NHL commissioner Gary Bettman has never been one to mince words. And Monday night, just as Las Vegas was poised to host its first major professional championship in any sport, Bettman said it like it is.
“I’m not sure I buy the term ‘integrity fee’,” Bettman said before the puck dropped in Game 1 of the Stanley Cup Finals featuring the Vegas Golden Knights and Washington Capitals. “I don’t worry about the integrity of our players.”
Of course, that doesn’t mean that he doesn’t want a cut of the action should states across the U.S. make sports betting legal on the heels of the Supreme Court striking down the Professional and Amateur Sports Protection Act. It just means that Bettman may be trying to distance himself from what has become a not-so-popular term for what amounts to a royalty. The NBA and Major League Baseball have used the phrase “integrity fee” during efforts to lobby state lawmakers across the nation. And with its use has come criticism.
No, Bettman still thinks the NHL and other pro leagues deserve a cut. And on Monday night, he said so.
Bettman: Leagues Deserve to Be Paid for Intellectual Property Used in Sports Betting.
“I think, though, if you’re going to allocate for yourself to run a business on our intellectual property and the performance of our athletes and the platform that we put on for our games, we’re entitled to be involved in that,” he said.
The NHL, like the NFL, has been fairly quiet on the sports betting front.
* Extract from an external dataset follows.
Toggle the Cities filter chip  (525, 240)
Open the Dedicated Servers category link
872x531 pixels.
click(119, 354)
But the NHL became the first pro league to put a franchise in Las Vegas, the gaming capital of America, so the league has clearly put some thought into what it means to play in city that allows sports betting.
Now that states have the right to determine if they will make sports betting legal, Bettman is beginning to jump into the conversation. Besides entertaining the integrity-fee question, he also weighed on other sports wagering related issues.
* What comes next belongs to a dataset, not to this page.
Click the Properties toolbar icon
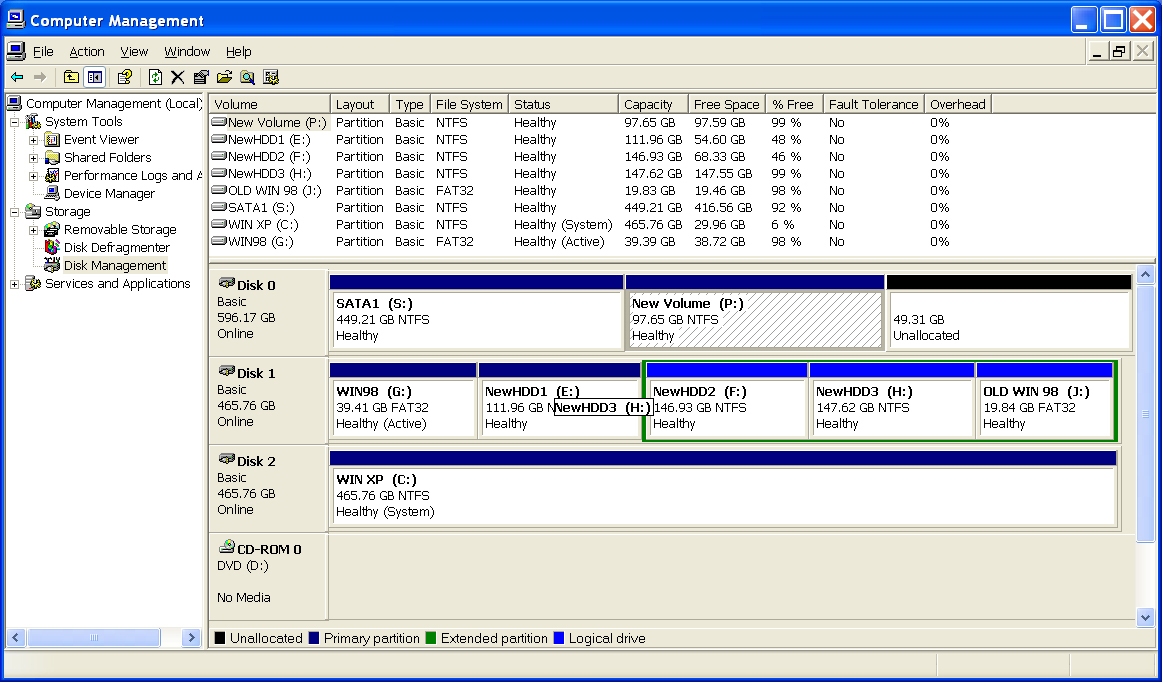Image resolution: width=1162 pixels, height=682 pixels. pos(201,77)
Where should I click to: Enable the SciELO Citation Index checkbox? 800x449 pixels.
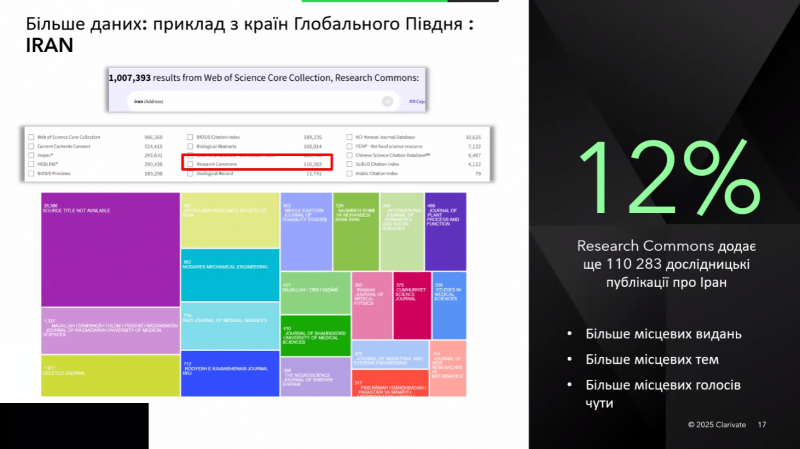pos(348,163)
With regard to whether his league would prefer the framework for sports betting he said: “We’re looking for consistency. Whether that can be done federally, which would make it easier to make sure the rules of the game, the types of bets that are being placed, how things are being conducted, we’d like consistency, and we’d like not to have it vary state by state. Now, if all the states want to come together and do the same thing, that would be the equivalent of federal legislation, and that’s something that we’re focused on.”
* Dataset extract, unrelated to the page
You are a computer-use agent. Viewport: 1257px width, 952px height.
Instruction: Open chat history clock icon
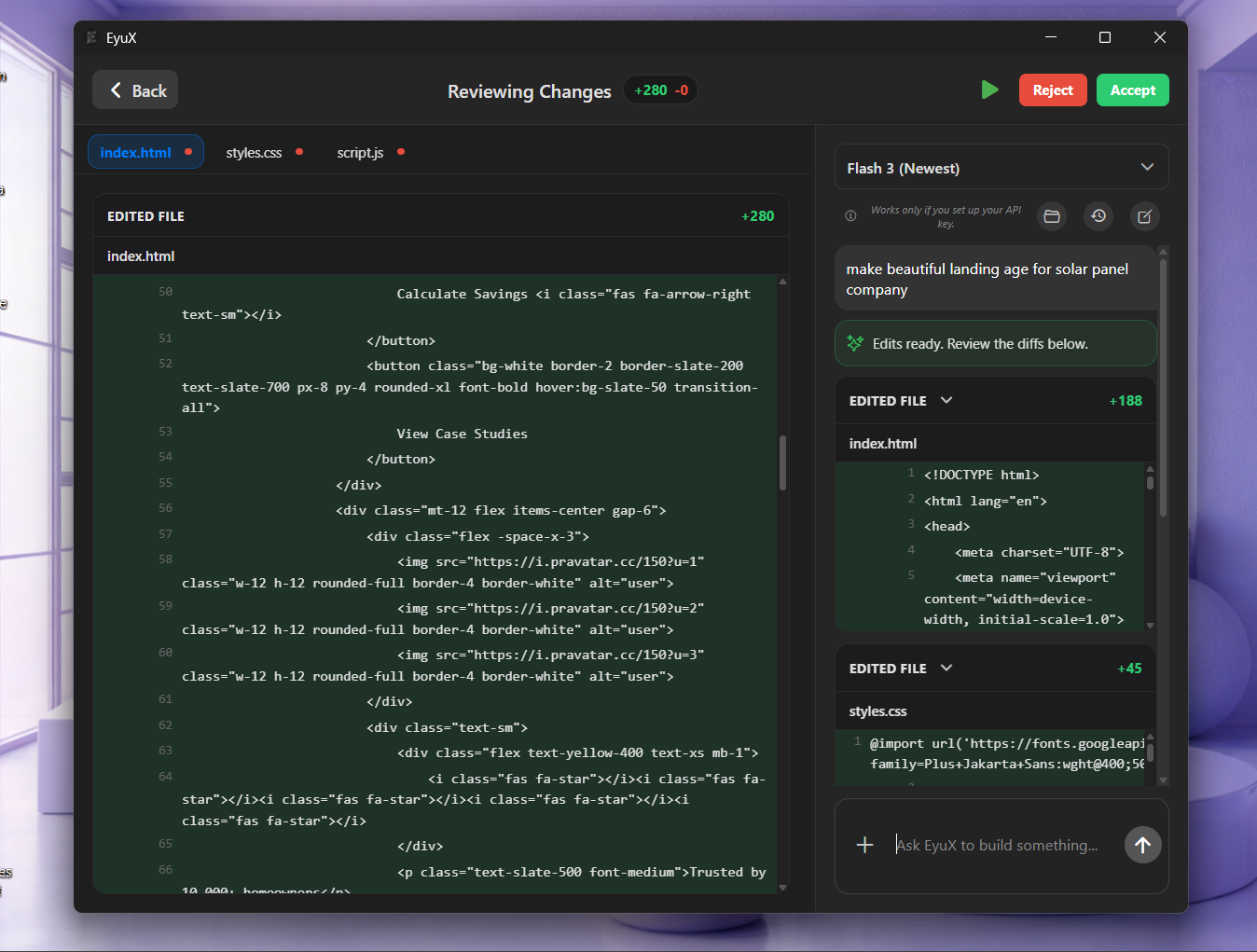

The NFL has called for federal guidelines while the NBA is currently advocating for state guidelines.
NHL Still Mulling How to Deal With Data in Regards to Sports Wagering.
In addition, the NHL has plenty of data at stake when it comes to its games. In addition to tracking player data, the NHL has puck-tracking data, both of which could be used in sports wagering. Bettman was quick to point out that when the league began exploring ways to develop data “it was not in anticipation of betting on our game.” But like all of the other leagues, the NHL won’t be in the business of offering up free data.
“If, in fact, that does provide data that might provide for interesting betting, if all the circumstances are right, we’d have to look at it, but we’re not going to give it away,” he said.